# [SUPPLIED MATERIAL]
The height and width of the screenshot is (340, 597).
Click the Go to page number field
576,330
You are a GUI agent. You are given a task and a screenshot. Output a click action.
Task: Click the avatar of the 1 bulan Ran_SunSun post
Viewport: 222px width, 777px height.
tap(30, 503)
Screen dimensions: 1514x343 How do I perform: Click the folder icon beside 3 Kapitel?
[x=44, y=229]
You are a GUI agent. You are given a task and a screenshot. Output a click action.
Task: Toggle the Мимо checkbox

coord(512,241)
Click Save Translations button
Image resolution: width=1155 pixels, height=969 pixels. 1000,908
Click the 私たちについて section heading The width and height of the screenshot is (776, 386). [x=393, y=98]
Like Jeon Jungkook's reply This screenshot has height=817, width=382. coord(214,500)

==

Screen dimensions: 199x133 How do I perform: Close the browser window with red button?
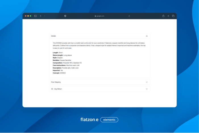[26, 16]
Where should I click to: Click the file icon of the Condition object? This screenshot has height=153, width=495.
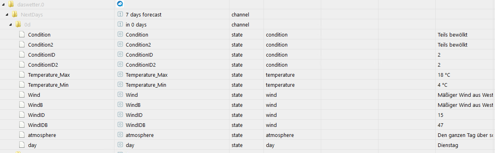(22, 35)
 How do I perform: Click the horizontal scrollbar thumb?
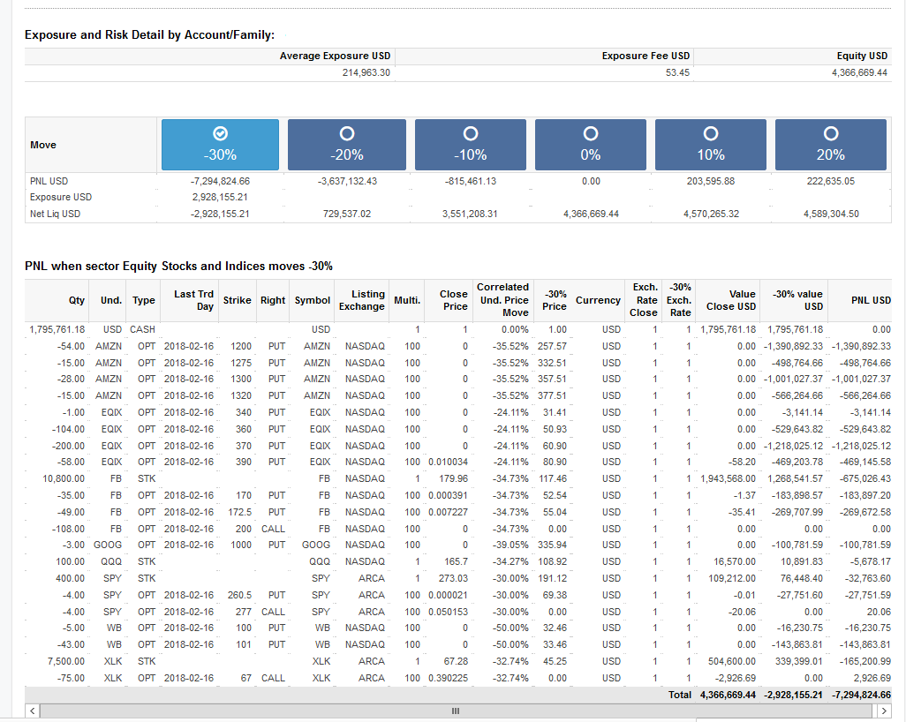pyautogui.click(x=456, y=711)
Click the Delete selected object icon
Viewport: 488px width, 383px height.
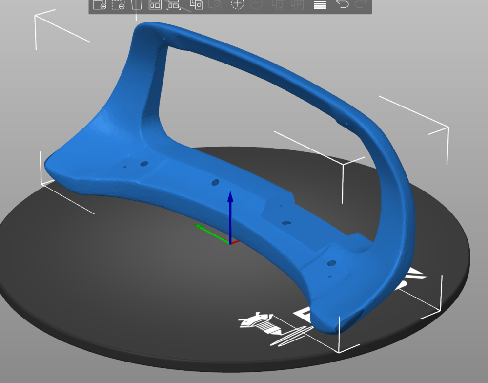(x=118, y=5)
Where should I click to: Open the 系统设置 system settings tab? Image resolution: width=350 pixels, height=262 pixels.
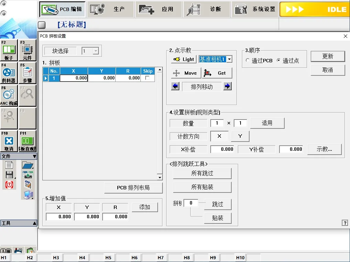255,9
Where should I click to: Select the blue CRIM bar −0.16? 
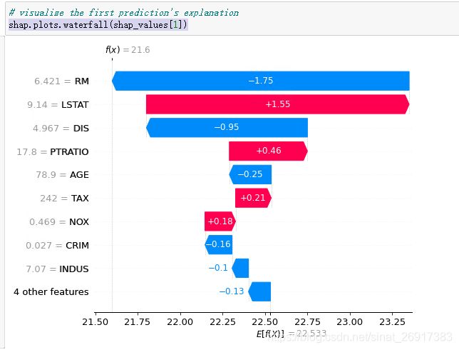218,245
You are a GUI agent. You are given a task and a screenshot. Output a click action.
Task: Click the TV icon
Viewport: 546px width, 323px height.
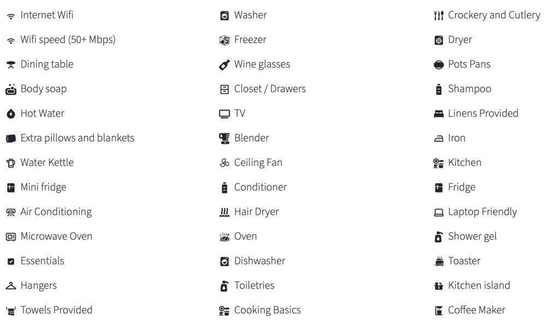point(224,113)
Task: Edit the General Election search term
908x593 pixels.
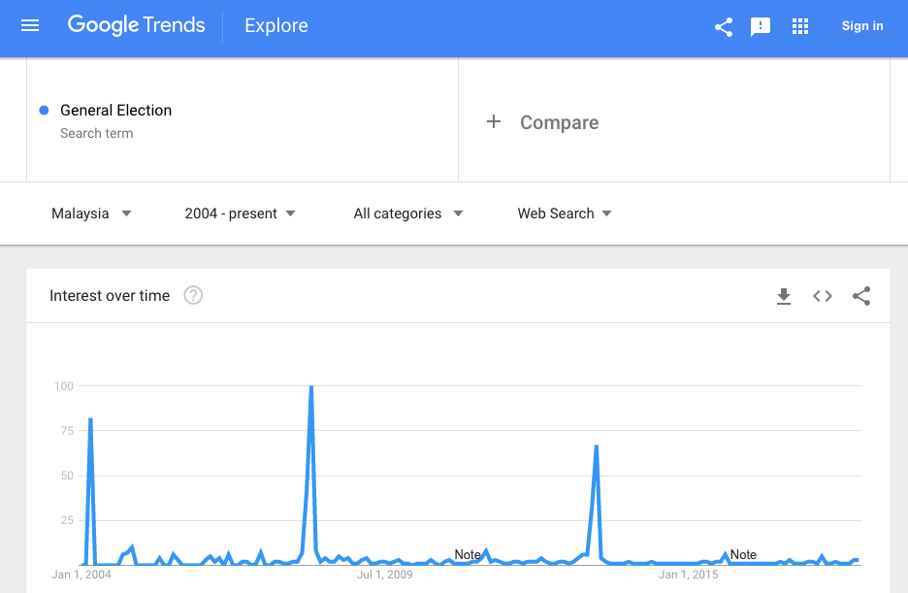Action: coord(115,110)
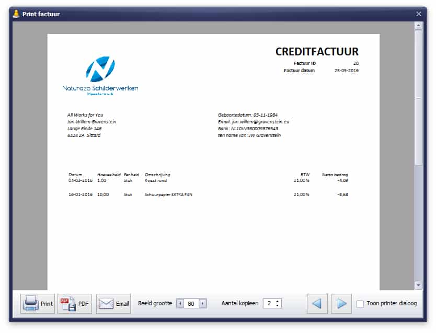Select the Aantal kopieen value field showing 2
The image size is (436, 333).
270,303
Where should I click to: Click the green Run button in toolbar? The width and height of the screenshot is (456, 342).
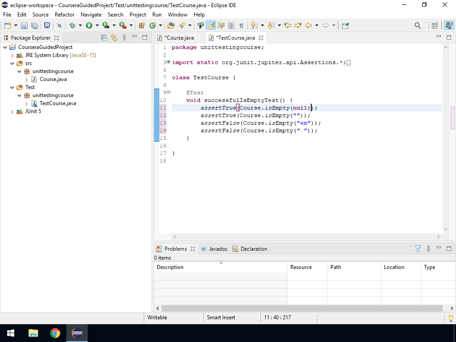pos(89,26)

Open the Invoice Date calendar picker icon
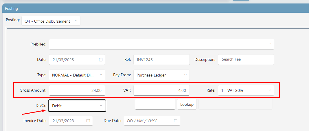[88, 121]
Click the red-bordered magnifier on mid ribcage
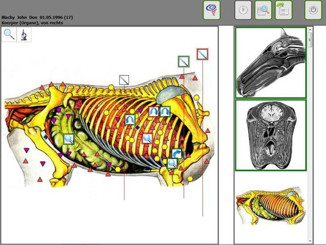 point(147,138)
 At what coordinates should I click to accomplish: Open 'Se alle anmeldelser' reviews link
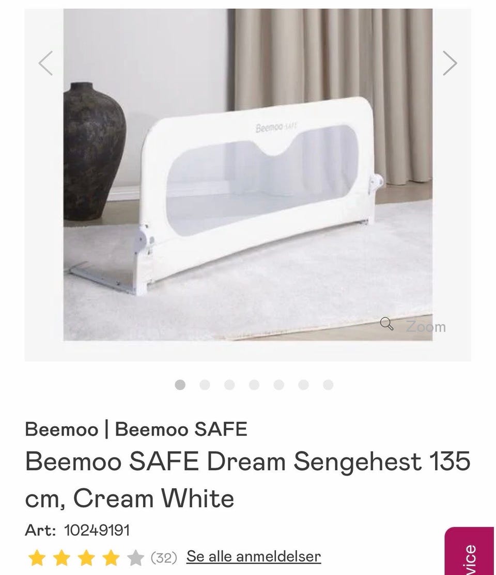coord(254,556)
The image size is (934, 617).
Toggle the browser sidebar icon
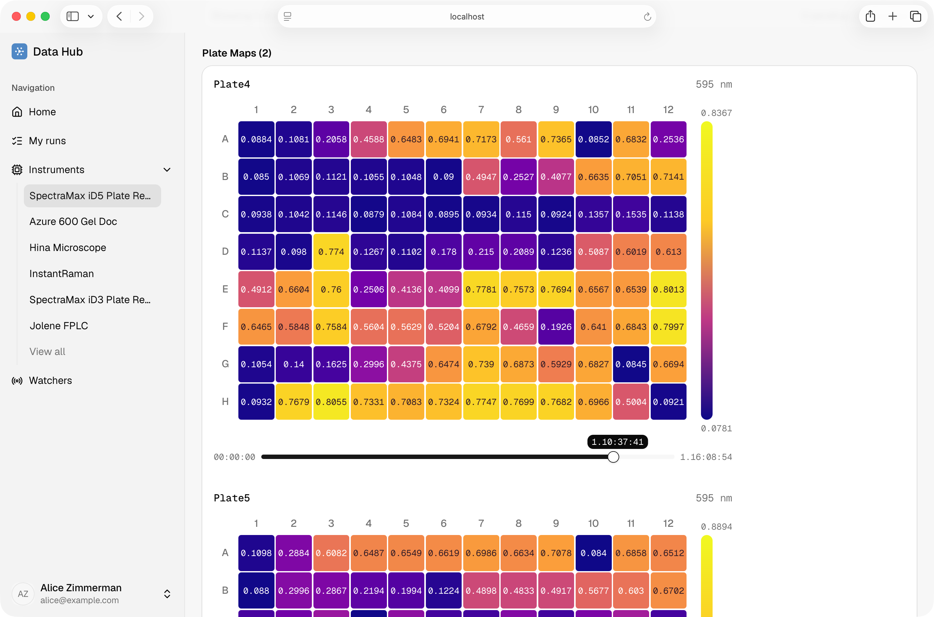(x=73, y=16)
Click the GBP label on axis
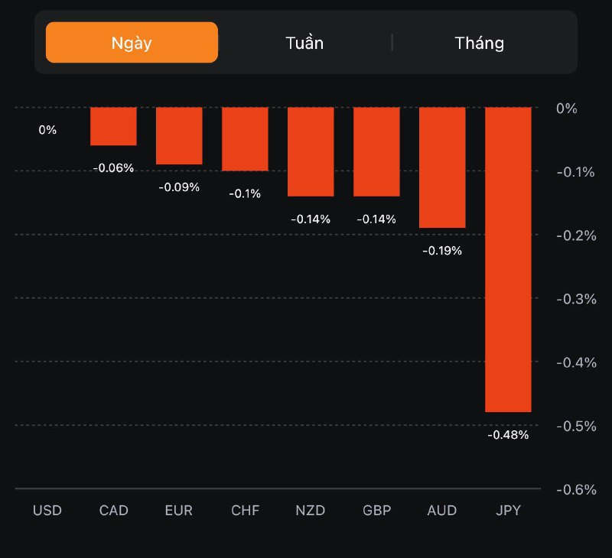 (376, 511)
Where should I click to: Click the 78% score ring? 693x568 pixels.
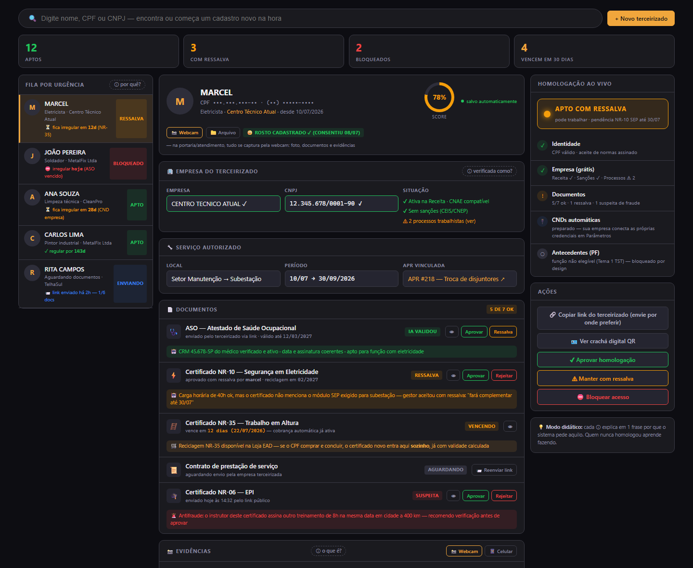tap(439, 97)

--

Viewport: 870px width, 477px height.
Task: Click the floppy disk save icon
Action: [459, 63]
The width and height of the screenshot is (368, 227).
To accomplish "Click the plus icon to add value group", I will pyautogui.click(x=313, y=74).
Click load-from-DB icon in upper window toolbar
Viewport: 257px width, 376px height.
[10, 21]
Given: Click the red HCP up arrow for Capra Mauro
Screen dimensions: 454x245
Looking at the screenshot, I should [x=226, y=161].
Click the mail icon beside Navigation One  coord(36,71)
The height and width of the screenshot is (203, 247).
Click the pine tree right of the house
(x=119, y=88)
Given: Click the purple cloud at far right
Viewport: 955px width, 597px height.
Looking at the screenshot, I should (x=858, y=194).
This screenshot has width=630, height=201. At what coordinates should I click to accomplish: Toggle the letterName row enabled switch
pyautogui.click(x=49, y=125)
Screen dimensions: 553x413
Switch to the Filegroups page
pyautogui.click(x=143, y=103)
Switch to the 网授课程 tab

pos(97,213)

# [ASSIGNED TASK]
Give back exactly the lines of the listing above that run from the line with "Click Save Translations button" to the line with "Like Jeon Jungkook's", inclusive.

# [REPLY]
Click Save Translations button
Image resolution: width=1155 pixels, height=969 pixels. 1000,908
Click the 私たちについて section heading The width and height of the screenshot is (776, 386). [x=393, y=98]
Like Jeon Jungkook's reply This screenshot has height=817, width=382. coord(214,500)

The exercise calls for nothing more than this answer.